Start of Block

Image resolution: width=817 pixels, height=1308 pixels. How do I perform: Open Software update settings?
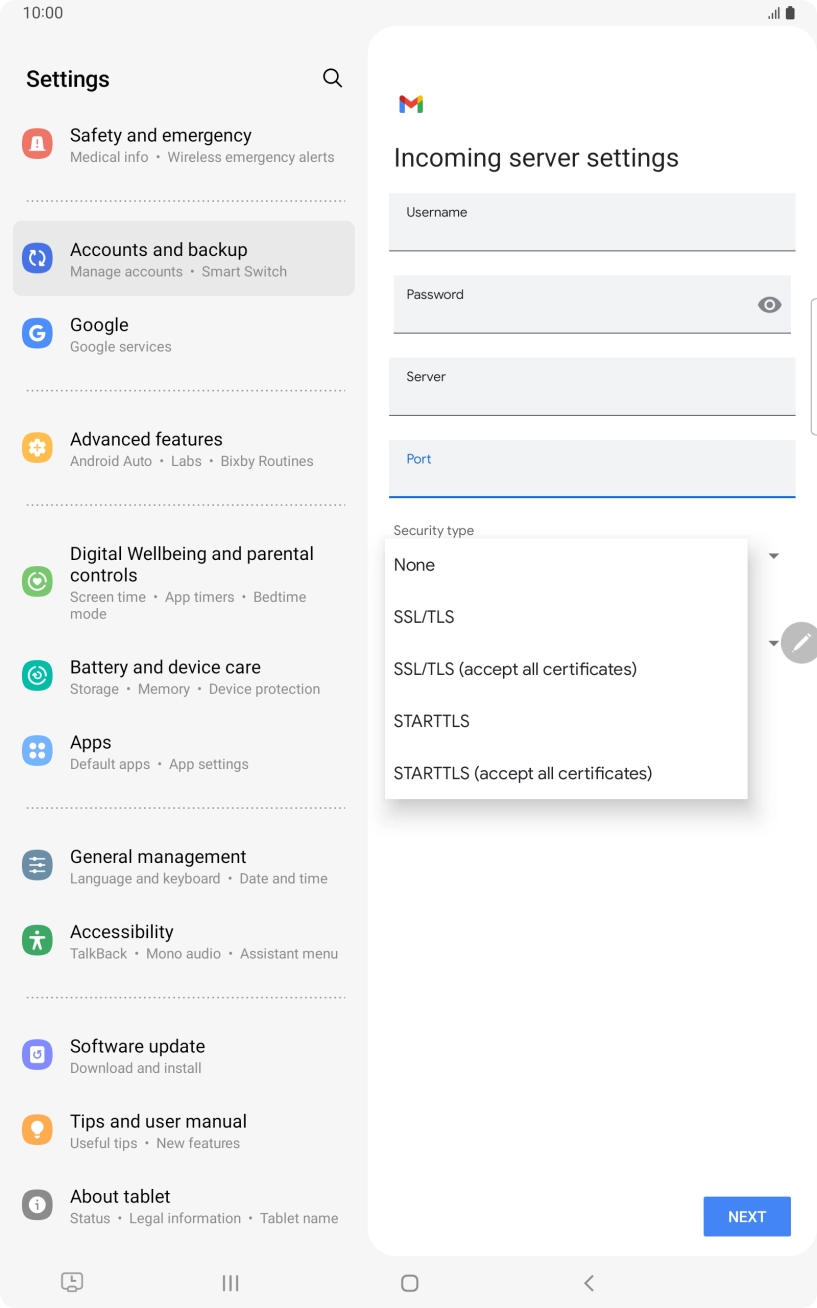pyautogui.click(x=137, y=1055)
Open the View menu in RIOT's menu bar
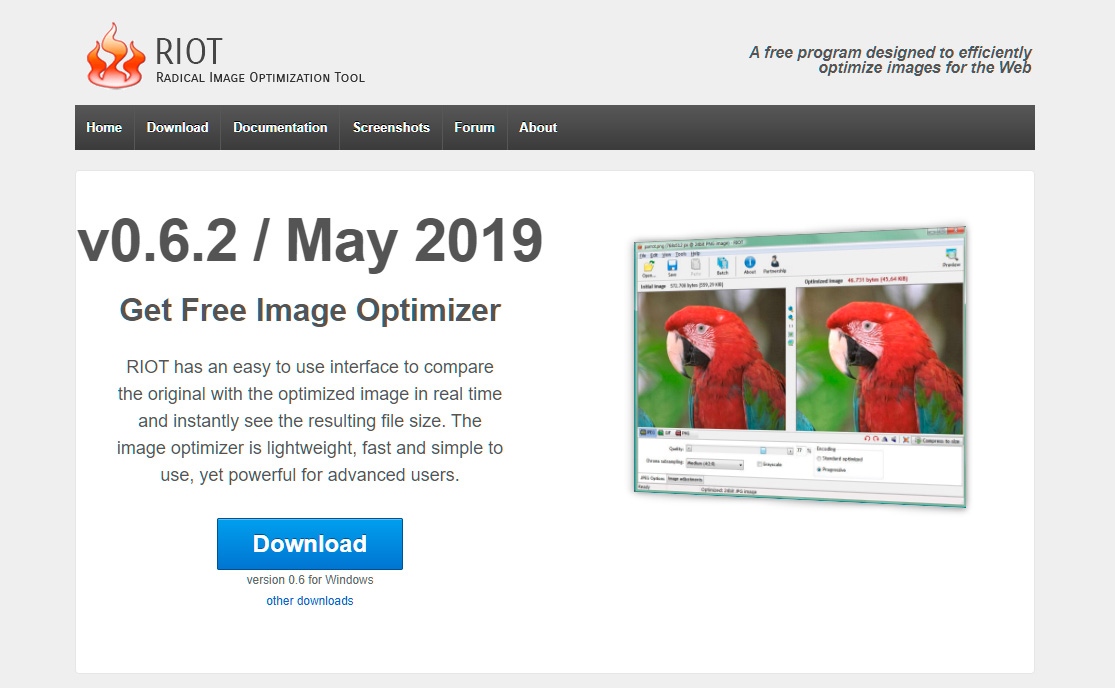1115x688 pixels. point(665,255)
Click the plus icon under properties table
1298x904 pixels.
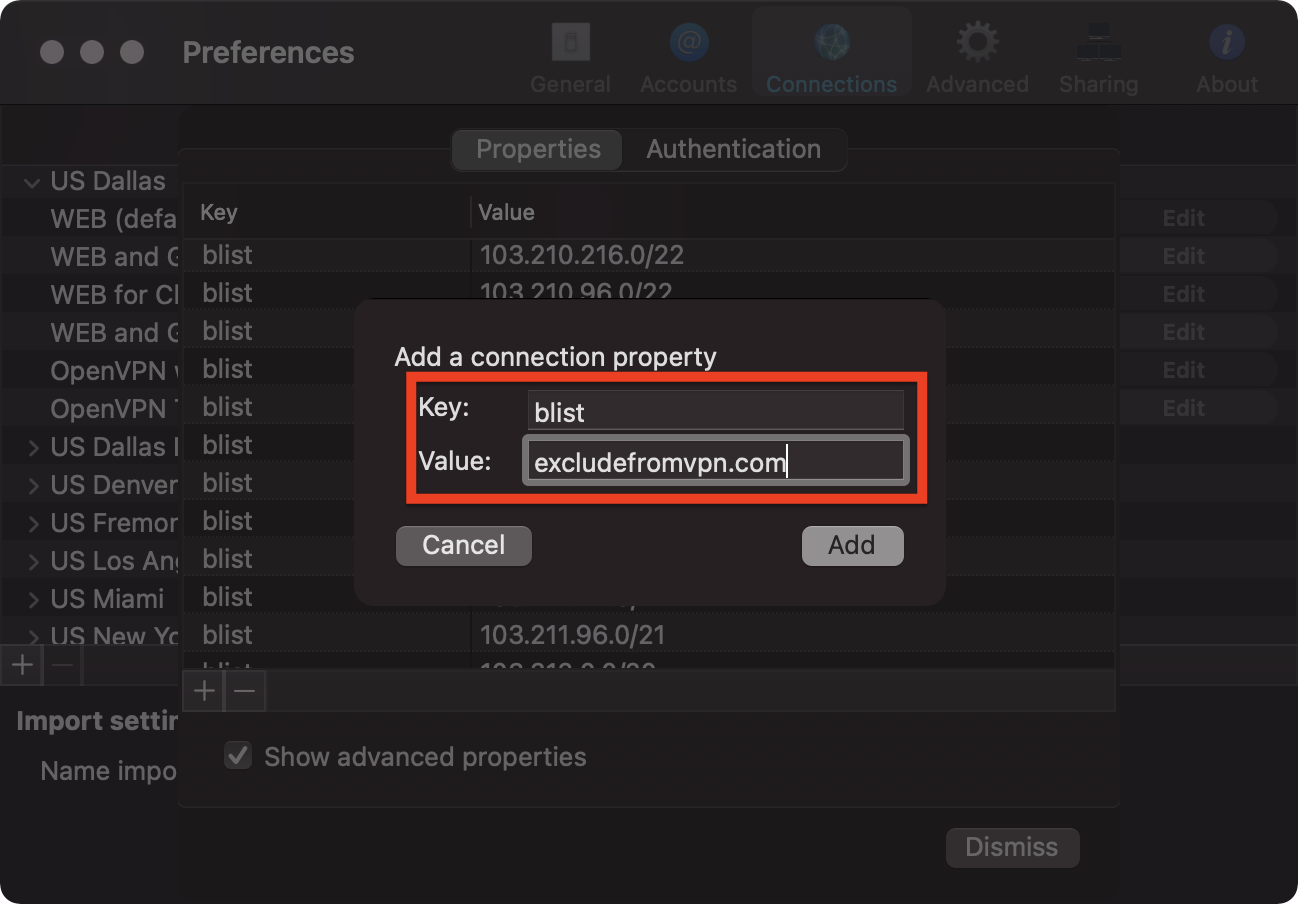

End of Block

● TASK ITEM
Each entry should be output word for word, with no pictures carried over.

● ANSWER AREA
Image resolution: width=817 pixels, height=1308 pixels. How do I perform: Open Software update settings?
pyautogui.click(x=137, y=1055)
Open the View menu in RIOT's menu bar
1115x688 pixels. point(665,255)
Click the plus icon under properties table
1298x904 pixels.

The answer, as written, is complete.